─── Dataset ───

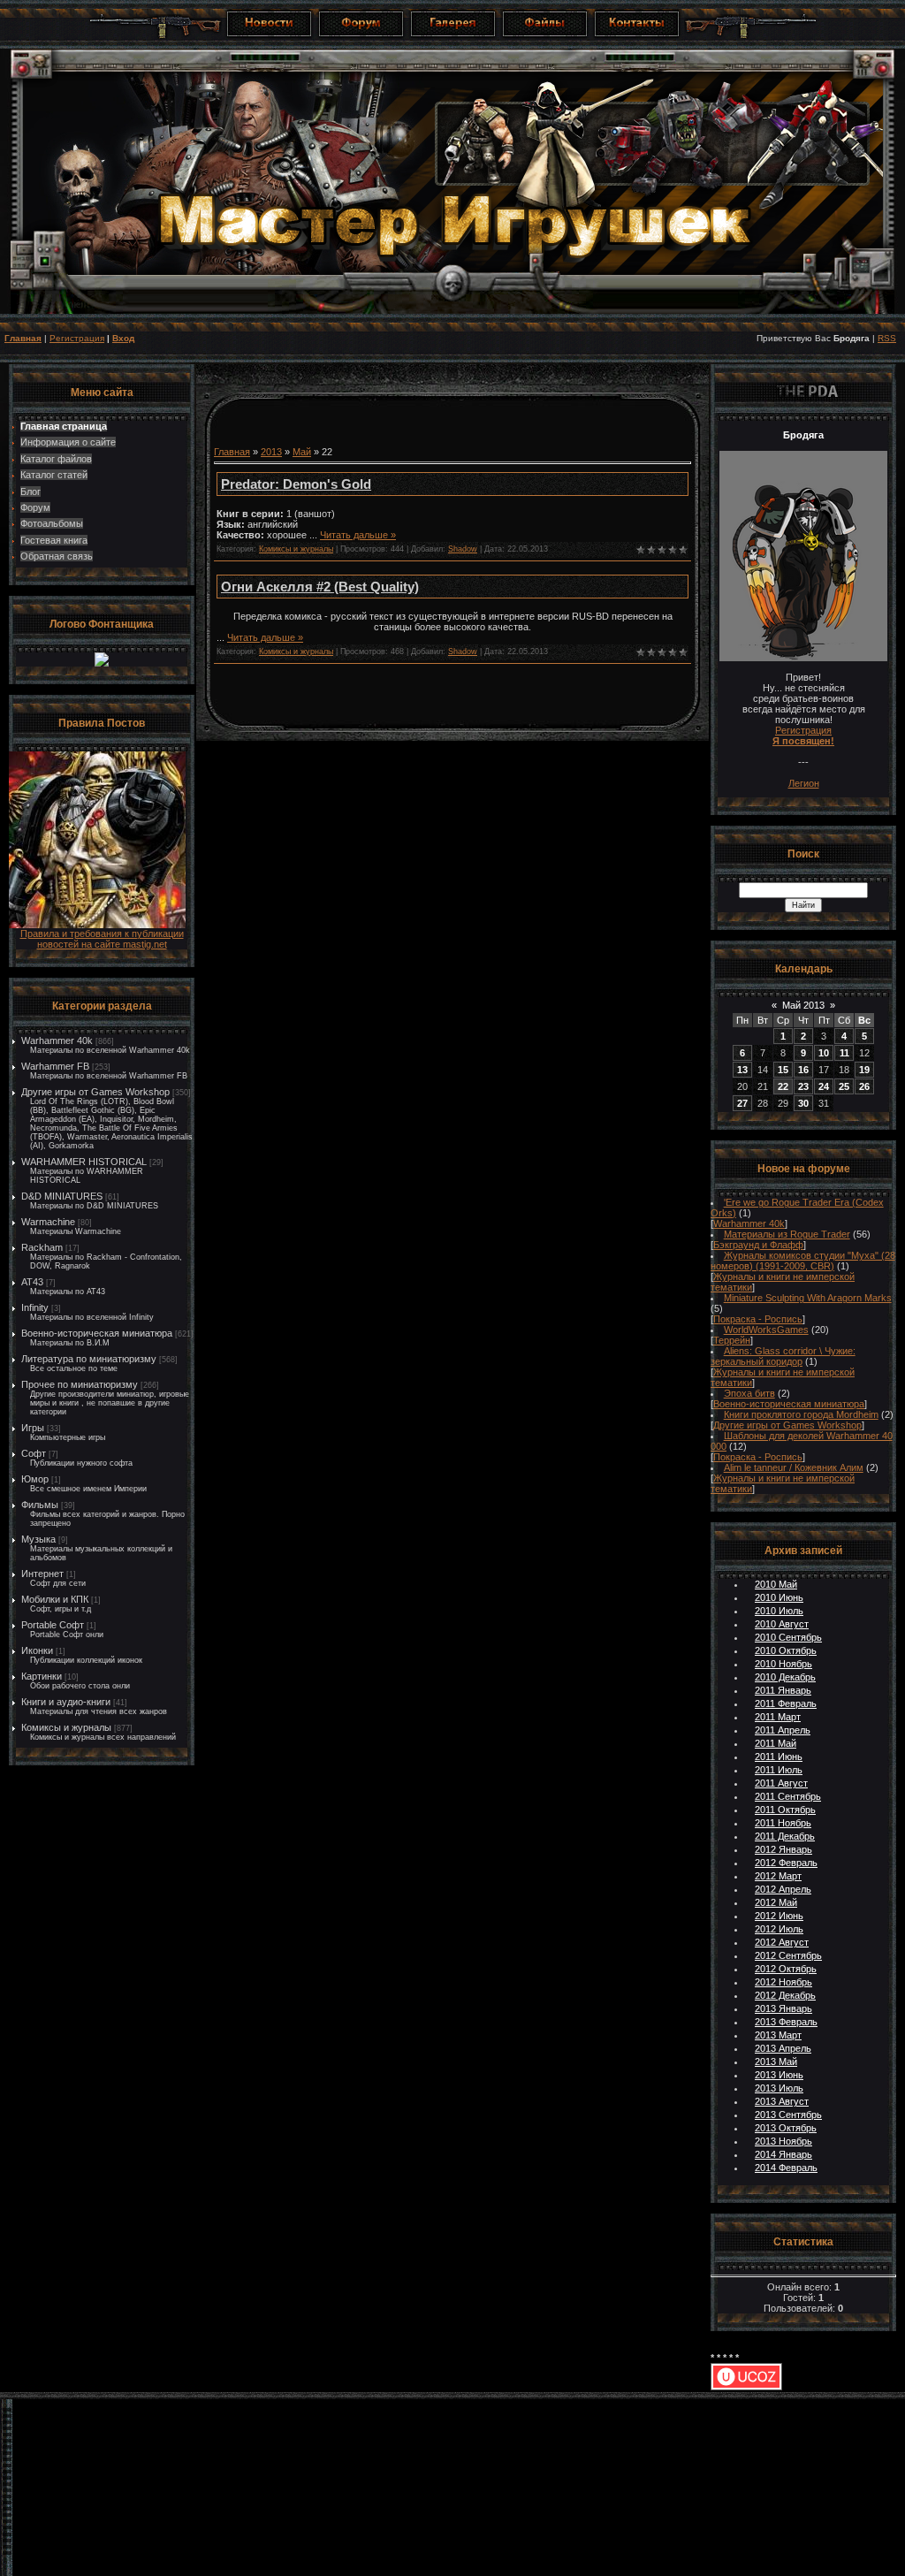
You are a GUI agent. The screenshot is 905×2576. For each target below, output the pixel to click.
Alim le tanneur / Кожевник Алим (793, 1467)
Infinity (35, 1307)
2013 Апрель (783, 2048)
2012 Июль (779, 1929)
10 (823, 1053)
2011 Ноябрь (783, 1823)
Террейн (731, 1340)
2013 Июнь (779, 2074)
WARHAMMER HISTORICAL (84, 1161)
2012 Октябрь (786, 1968)
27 (742, 1103)
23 (803, 1086)
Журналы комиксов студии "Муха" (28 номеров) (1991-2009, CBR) (803, 1260)
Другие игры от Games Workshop (95, 1091)
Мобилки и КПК (54, 1599)
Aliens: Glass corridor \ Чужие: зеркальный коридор (783, 1356)
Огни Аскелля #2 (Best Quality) (320, 586)
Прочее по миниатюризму (79, 1384)
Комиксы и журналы (66, 1727)
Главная (23, 338)
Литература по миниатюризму (88, 1358)
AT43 (32, 1282)
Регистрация (76, 338)
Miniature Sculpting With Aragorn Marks (808, 1297)
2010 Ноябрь (783, 1663)
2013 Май (776, 2061)
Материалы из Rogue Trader (787, 1234)
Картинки (41, 1676)
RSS (887, 338)
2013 (271, 451)
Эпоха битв (749, 1393)
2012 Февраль (786, 1862)
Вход (123, 338)
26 (864, 1086)
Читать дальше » (358, 535)
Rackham (42, 1247)
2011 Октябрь (785, 1809)
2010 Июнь (779, 1597)
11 (844, 1053)
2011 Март (778, 1716)
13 (742, 1069)
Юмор (35, 1479)
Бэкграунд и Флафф (758, 1244)
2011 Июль (778, 1769)
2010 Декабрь (785, 1677)
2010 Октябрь (786, 1650)
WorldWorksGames (766, 1329)
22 (783, 1086)
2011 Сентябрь (788, 1796)
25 (844, 1086)
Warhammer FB (55, 1066)
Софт (33, 1453)
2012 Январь (783, 1849)
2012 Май (776, 1902)
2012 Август (782, 1942)
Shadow (462, 549)
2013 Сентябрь (788, 2114)
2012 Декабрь (785, 1995)
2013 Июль (779, 2088)
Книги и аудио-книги (65, 1701)
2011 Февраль (786, 1703)
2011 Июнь (778, 1756)
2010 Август (782, 1624)
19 (864, 1069)
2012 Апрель (783, 1889)
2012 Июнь (779, 1915)
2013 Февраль (786, 2021)
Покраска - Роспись (757, 1319)
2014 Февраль (786, 2167)
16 (803, 1069)
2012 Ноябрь (783, 1982)
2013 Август (782, 2101)
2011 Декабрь (785, 1836)
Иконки (37, 1650)
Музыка (38, 1539)
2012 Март (778, 1876)
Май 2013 (803, 1005)
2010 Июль (779, 1610)
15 (783, 1069)
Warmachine (48, 1221)
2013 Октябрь (786, 2128)
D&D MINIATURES (62, 1196)
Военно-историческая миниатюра (96, 1333)
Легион (803, 783)
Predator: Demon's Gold (296, 484)
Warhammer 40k (57, 1040)
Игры (32, 1427)
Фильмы (39, 1504)
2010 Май (776, 1584)
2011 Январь (783, 1690)
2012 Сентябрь (788, 1955)
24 (823, 1086)
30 (803, 1103)
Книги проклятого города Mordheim (801, 1414)
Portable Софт (52, 1625)
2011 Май (775, 1743)
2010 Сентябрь (788, 1637)
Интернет (42, 1573)
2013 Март (778, 2035)
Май (302, 451)
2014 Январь (783, 2154)
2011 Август (781, 1783)
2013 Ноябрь (783, 2141)
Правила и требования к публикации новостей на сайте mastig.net (102, 938)
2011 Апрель (782, 1730)
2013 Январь (783, 2008)
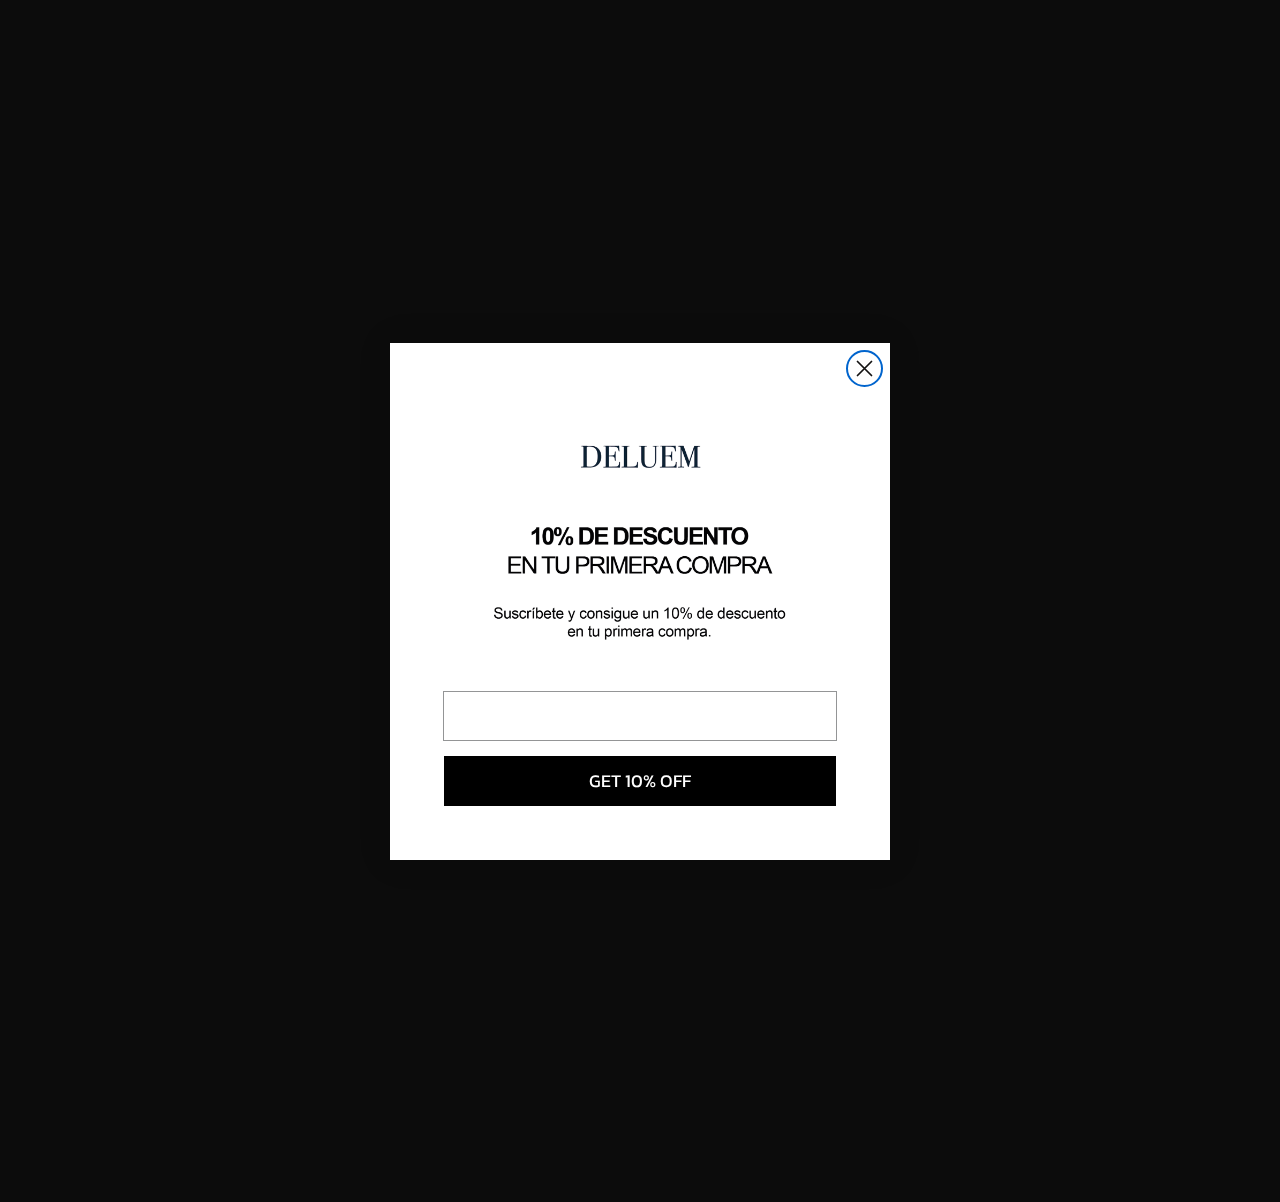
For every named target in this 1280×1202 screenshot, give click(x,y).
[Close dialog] (864, 368)
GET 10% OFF (640, 780)
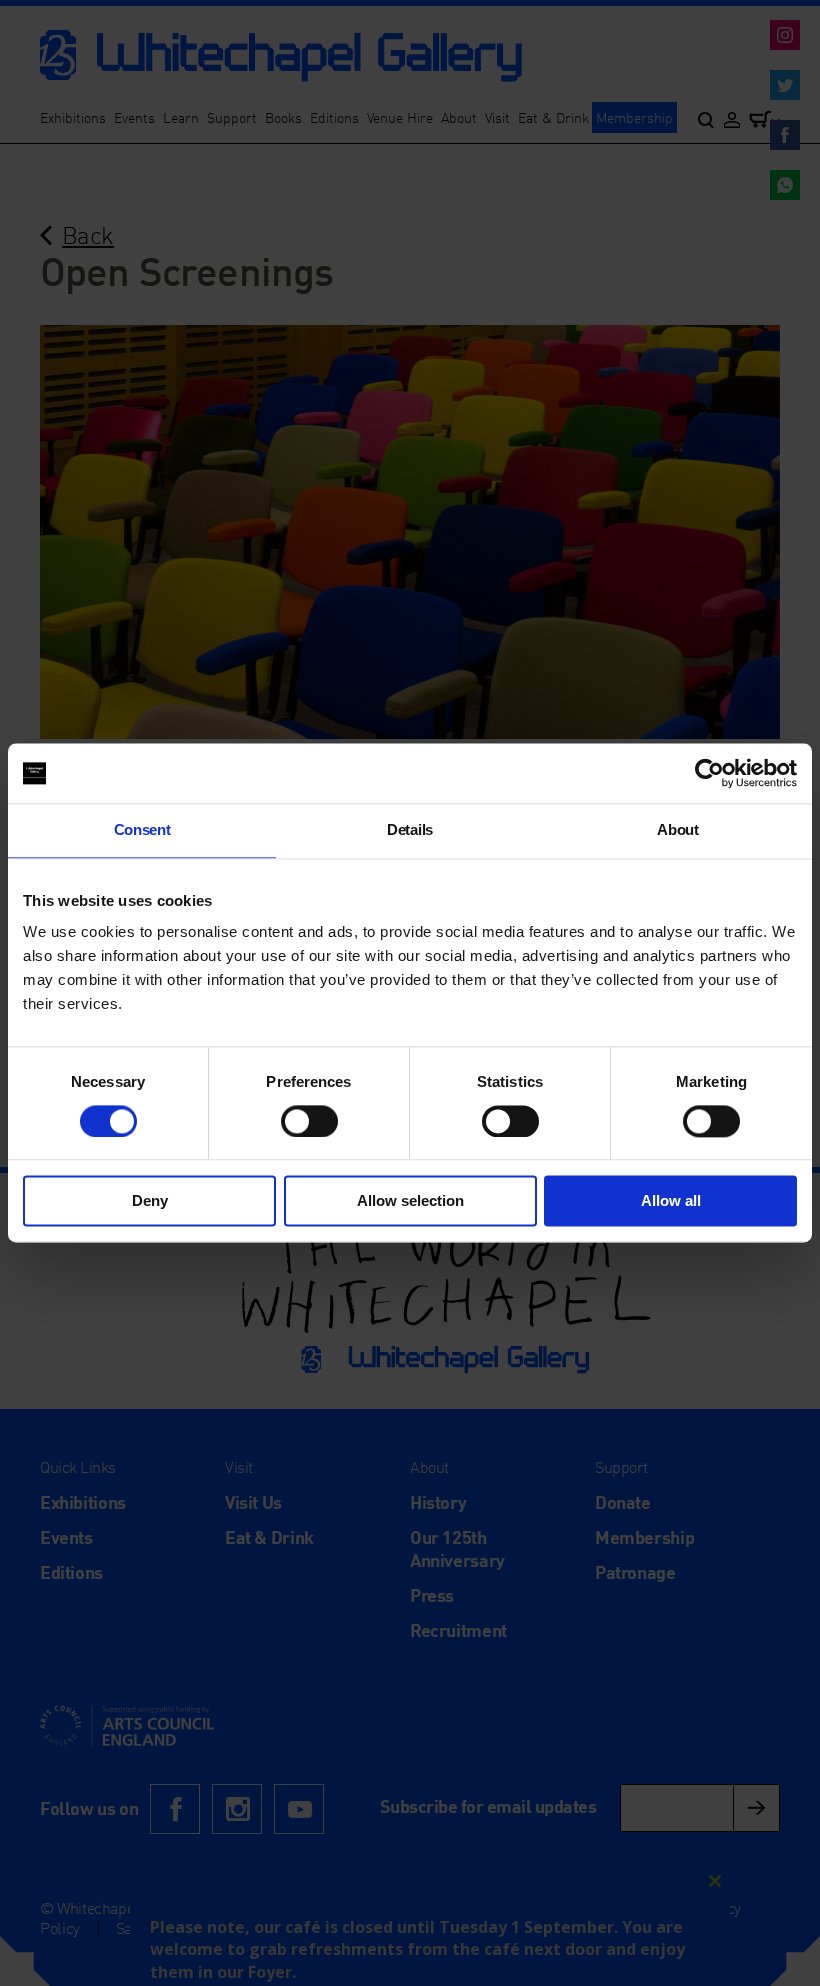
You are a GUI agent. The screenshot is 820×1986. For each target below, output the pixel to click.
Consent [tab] (142, 829)
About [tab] (677, 829)
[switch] (309, 1121)
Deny (150, 1201)
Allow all (671, 1201)
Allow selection (410, 1201)
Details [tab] (410, 829)
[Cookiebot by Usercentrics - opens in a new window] (709, 773)
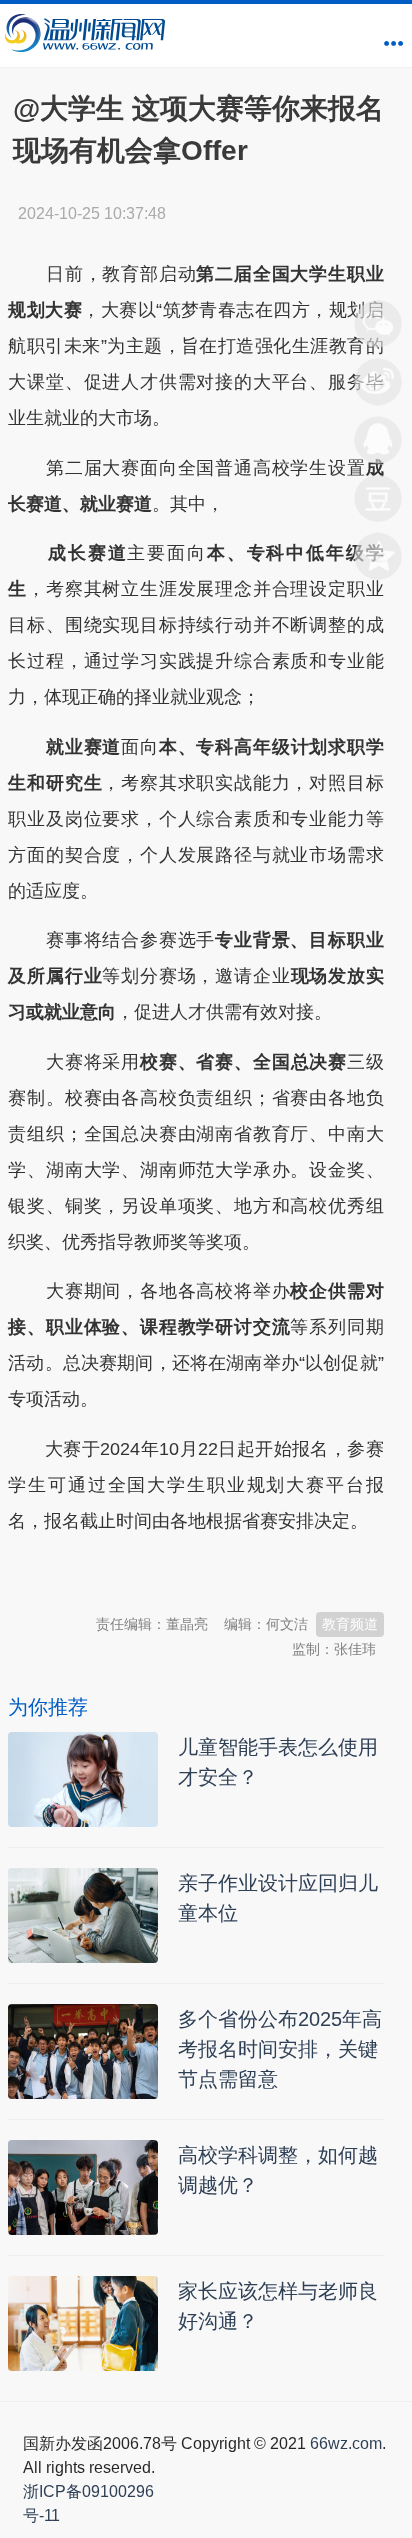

───

Activity =
Since only the text is needed, retype the data above exactly and omit the pictures.

Response to the task =
You are a GUI agent. The screenshot is 905×2576. For each target below, output the pixel to click.
Alim le tanneur / Кожевник Алим (793, 1467)
Infinity (35, 1307)
2013 Апрель (783, 2048)
2012 Июль (779, 1929)
10 (823, 1053)
2011 Ноябрь (783, 1823)
Террейн (731, 1340)
2013 Июнь (779, 2074)
WARHAMMER HISTORICAL (84, 1161)
2012 Октябрь (786, 1968)
27 (742, 1103)
23 (803, 1086)
Журналы комиксов студии "Муха" (28 номеров) (1991-2009, CBR) (803, 1260)
Другие игры от Games Workshop (95, 1091)
Мобилки и КПК (54, 1599)
Aliens: Glass corridor \ Чужие: зеркальный коридор (783, 1356)
Огни Аскелля #2 (Best Quality) (320, 586)
Прочее по миниатюризму (79, 1384)
Комиксы и журналы (66, 1727)
Главная (23, 338)
Литература по миниатюризму (88, 1358)
AT43 (32, 1282)
Регистрация (76, 338)
Miniature Sculpting With Aragorn Marks (808, 1297)
2010 Ноябрь (783, 1663)
2013 Май (776, 2061)
Материалы из Rogue Trader (787, 1234)
Картинки (41, 1676)
RSS (887, 338)
2013 (271, 451)
Эпоха битв (749, 1393)
2012 Февраль (786, 1862)
Вход (123, 338)
26 (864, 1086)
Читать дальше » (358, 535)
Rackham (42, 1247)
2011 Октябрь (785, 1809)
2010 Июнь (779, 1597)
11 (844, 1053)
2011 Март (778, 1716)
13 (742, 1069)
Юмор (35, 1479)
Бэкграунд и Флафф (758, 1244)
2011 Июль (778, 1769)
2010 Декабрь (785, 1677)
2010 Октябрь (786, 1650)
WorldWorksGames (766, 1329)
22 (783, 1086)
2011 Сентябрь (788, 1796)
25 (844, 1086)
Warhammer FB (55, 1066)
Софт (33, 1453)
2012 Январь (783, 1849)
2012 Май (776, 1902)
2012 Август (782, 1942)
Shadow (462, 549)
2013 Сентябрь (788, 2114)
2012 Декабрь (785, 1995)
2013 Июль (779, 2088)
Книги и аудио-книги (65, 1701)
2011 Февраль (786, 1703)
2011 Июнь (778, 1756)
2010 Август (782, 1624)
19 (864, 1069)
2012 Апрель (783, 1889)
2012 Июнь (779, 1915)
2013 Февраль (786, 2021)
Покраска - Роспись (757, 1319)
2014 Февраль (786, 2167)
16 (803, 1069)
2012 Ноябрь (783, 1982)
2013 Август (782, 2101)
2011 Декабрь (785, 1836)
Иконки (37, 1650)
Музыка (38, 1539)
2012 Март (778, 1876)
Май 2013 (803, 1005)
2010 Июль (779, 1610)
15 (783, 1069)
Warmachine (48, 1221)
2013 Октябрь (786, 2128)
D&D MINIATURES (62, 1196)
Военно-историческая миниатюра (96, 1333)
Легион (803, 783)
Predator: Demon's Gold (296, 484)
Warhammer 40k (57, 1040)
Игры (32, 1427)
Фильмы (39, 1504)
2010 Май (776, 1584)
2011 Январь (783, 1690)
2012 Сентябрь (788, 1955)
24 (823, 1086)
30 (803, 1103)
Книги проклятого города Mordheim (801, 1414)
Portable Софт (52, 1625)
2011 Май (775, 1743)
2010 Сентябрь (788, 1637)
Интернет (42, 1573)
2013 Март (778, 2035)
Май (302, 451)
2014 Январь (783, 2154)
2011 Август (781, 1783)
2013 Ноябрь (783, 2141)
Правила и требования к публикации новостей на сайте mastig.net (102, 938)
2011 Апрель (782, 1730)
2013 Январь (783, 2008)
For every named target in this 1280×1202 screenshot, give click(x,y).
[Close dialog] (864, 368)
GET 10% OFF (640, 780)
You are a GUI agent. The screenshot is 820×1986. For each target below, output the pixel to click.
Consent [tab] (142, 829)
About [tab] (677, 829)
[switch] (309, 1121)
Deny (150, 1201)
Allow all (671, 1201)
Allow selection (410, 1201)
Details [tab] (410, 829)
[Cookiebot by Usercentrics - opens in a new window] (709, 773)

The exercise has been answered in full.